She has lost sleep and is now more suspicious of strangers.

7      Including R v Hines CA12/99, 12 March 1999; R v Gunbie HC Auckland CRI-2005-044-1951,

16 May 2006; R v Templeton CA460/05, 6 July 2006; Gathergood v R [2010] NZCA 350 and R v
Katene HC Rotorua CRI-2008-063-4495, 23 April 2010.

[32]     The  two  burglaries  occurred  during  the  same  period  as  other  burglary offences for which you are currently serving a five year term of imprisonment.  Your counsel submitted that the current two burglary charges should therefore be seen as part of that same “spate” of offending.  I accept that submission.

[33]     The totality principle applies not only to sentencing on a single occasion for related or unrelated offences, but also to successive sentences for connected events, or successive but proximate sentencing for separate events.8   The correct approach at the second sentencing is for the Judge to ask what the appropriate overall sentence would have been if the offender had been sentenced on all charges at the same time.9

If you had been sentenced for these two burglary charges at the same time as the previous charges, your terms would have been served concurrently and it is quite possible that your end sentence would not have been much more than five years for all of the burglary offending, it is, however, not possible to form a final view on that without knowing the full facts of your earlier offending.
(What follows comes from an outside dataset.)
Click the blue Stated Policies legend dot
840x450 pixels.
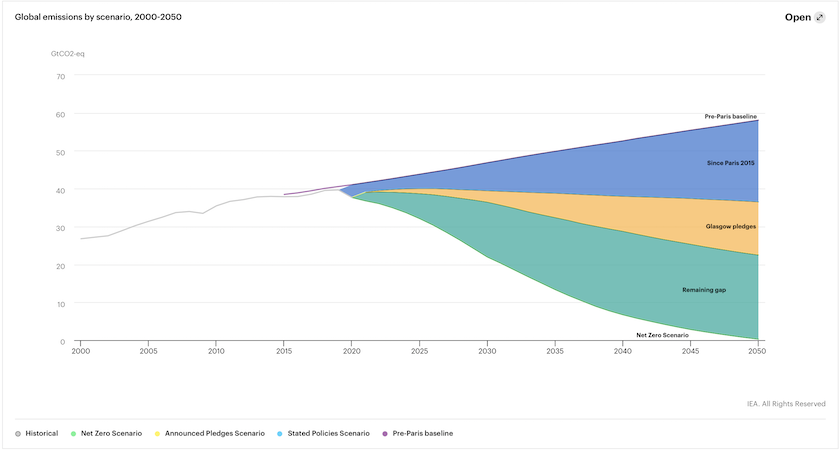click(279, 433)
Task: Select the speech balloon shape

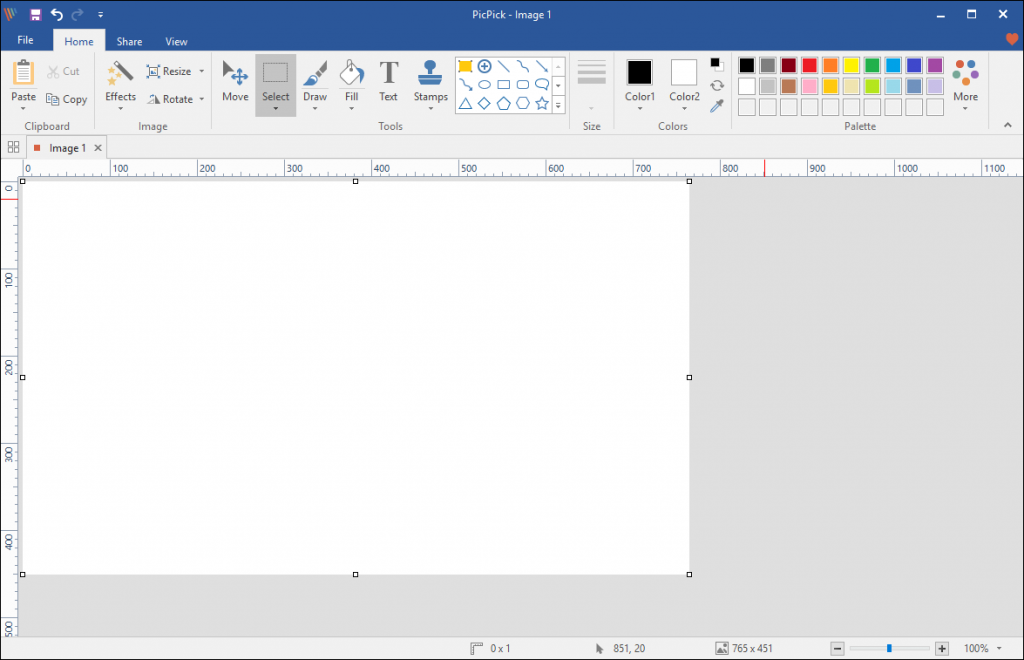Action: (542, 84)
[34]     I  have  concluded  that  the  appropriate  course  in  the  circumstances  is  to sentence you to two years’ imprisonment for each burglary count, to be served concurrently with the sentence you are already serving and the further sentences you are receiving today.

Arson

[35]     Mr Murphy, you pleaded guilty to the arson of a Honda Civic car during the course of the trial. The jury found Mr Perry guilty as a party to that offence.
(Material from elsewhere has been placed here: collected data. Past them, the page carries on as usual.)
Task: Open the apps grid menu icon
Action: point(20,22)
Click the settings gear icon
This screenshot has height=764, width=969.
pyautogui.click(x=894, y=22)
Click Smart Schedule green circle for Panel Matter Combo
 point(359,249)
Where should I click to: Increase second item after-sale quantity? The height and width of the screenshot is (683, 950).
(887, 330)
[36]     The  purpose  of  the  arson  appears  to  have  been  to  destroy  evidence  of burglaries  committed  previously  and  also  evidence  of  the  firearm  used  in  the shooting at the second victim’s house.  That firearm was placed in the car prior to it

being torched, together with the firearms cabinet stolen in one of the burglaries.
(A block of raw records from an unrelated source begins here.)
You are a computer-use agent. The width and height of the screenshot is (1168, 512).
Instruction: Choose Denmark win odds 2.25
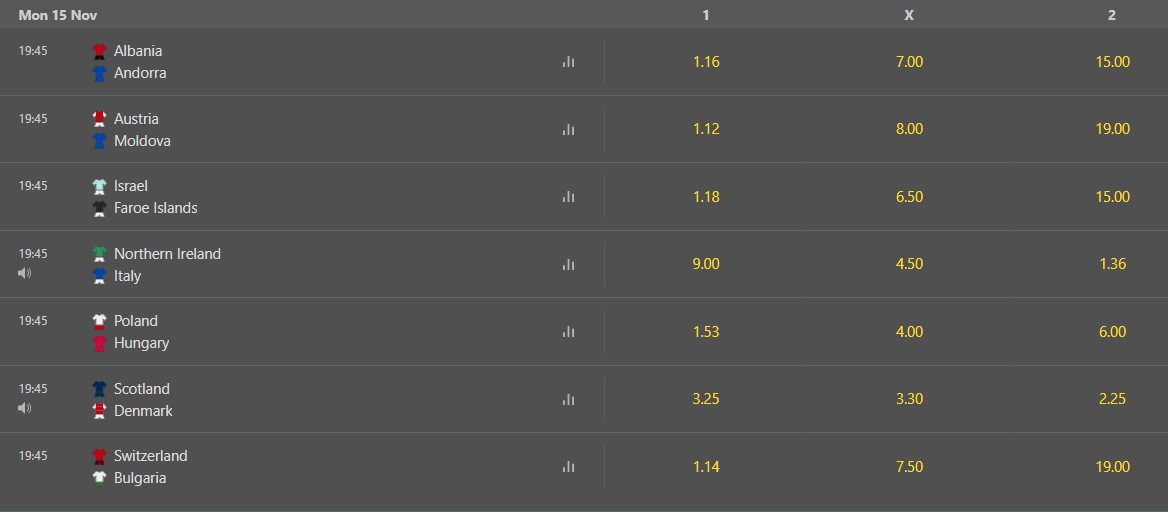(1112, 399)
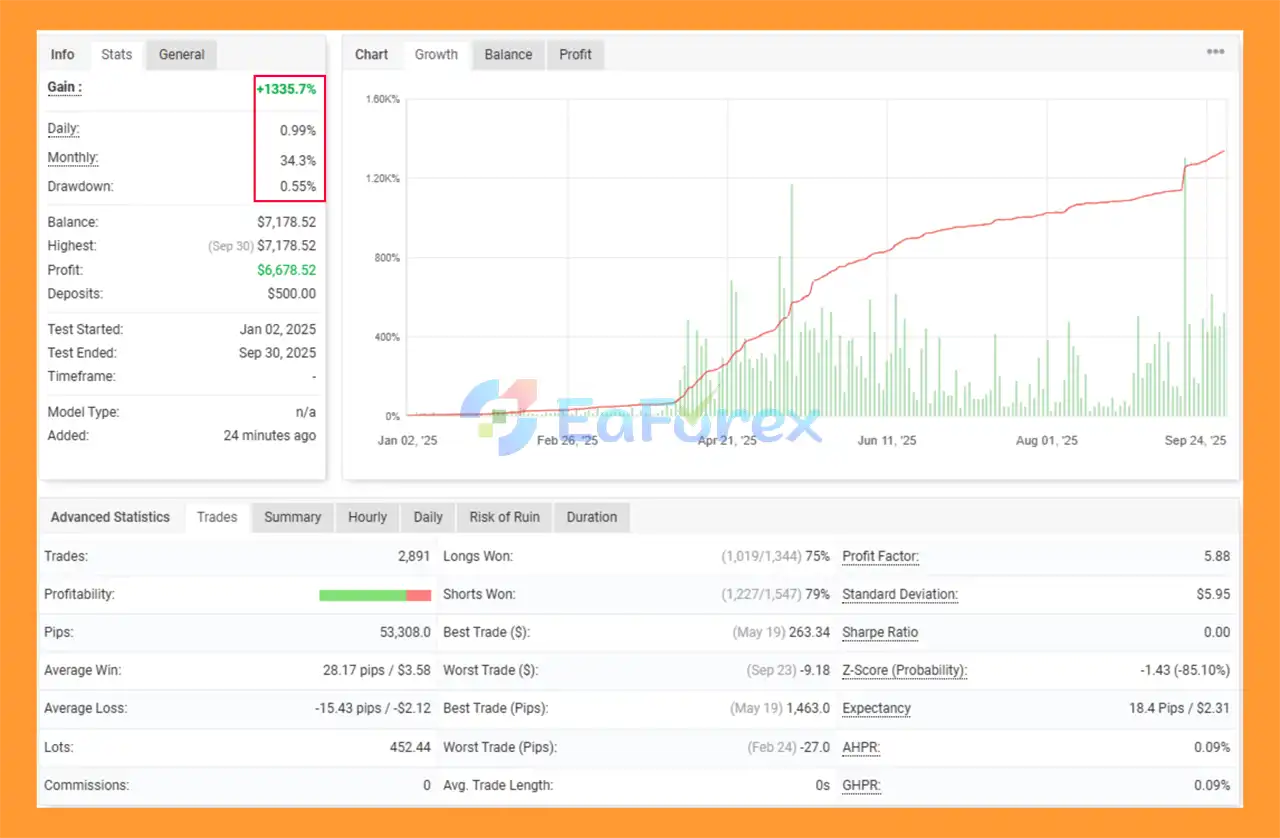Select the Trades tab
The height and width of the screenshot is (838, 1280).
click(217, 517)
8            R v Johansen (1997) 15 CRNZ 111 (CA), at 120.

9            R v Nuku [1969] NZLR 343 (CA) at 344.

[37]     I accept that there was no specific danger to other people or property, that the arson occurred in an isolated area with minimal risk to people or other property, and that the loss (being the value of the car and the value of the firearms cabinet and other items in the car) was relatively modest for this type of offending.   Arson, nevertheless, is a very serious offence.

[38]     The Crown submits that a starting point of around three years’ imprisonment is appropriate for both offenders, particularly given that the arson was carried out in order to destroy evidence relating to your previous offending.  The Crown referred to Howarth v R,10  where the Court of Appeal noted that there is no tariff decision for arson, but that appellate authorities usually adopt starting points in the three to five year range. Lower starting points have been adopted in particular circumstances. Each case is quite fact specific.

[39]     Mr Perry, your counsel contends that Mr Murphy was the main offender, and that you at most played a support role by providing transport home.  Your counsel therefore contends that a starting point of one year would be sufficient to recognise your culpability.

[40]     I have reviewed the various authorities relied on by the Crown as being analagous,11 and those referred to by your counsel.  Most of the cases referred to by the Crown involved a starting point in the range of two years six months to three years.    In  light  of  the  cases  I  have  reviewed  and  the  particular  facts  of  your offending, I have concluded that the appropriate starting point on the arson charge is two  years  six  months  for  Mr  Murphy,  who  was  the  principal  offender,  and

18 months for Mr Perry, who played a lesser support role.

Attempted murder

[41]     That  now  brings  me  to  the  most  serious  count,  namely  Mr  Murphy’s

conviction for attempting to murder the first victim on 9 July 2012, two months after the earlier home invasion incident at his house.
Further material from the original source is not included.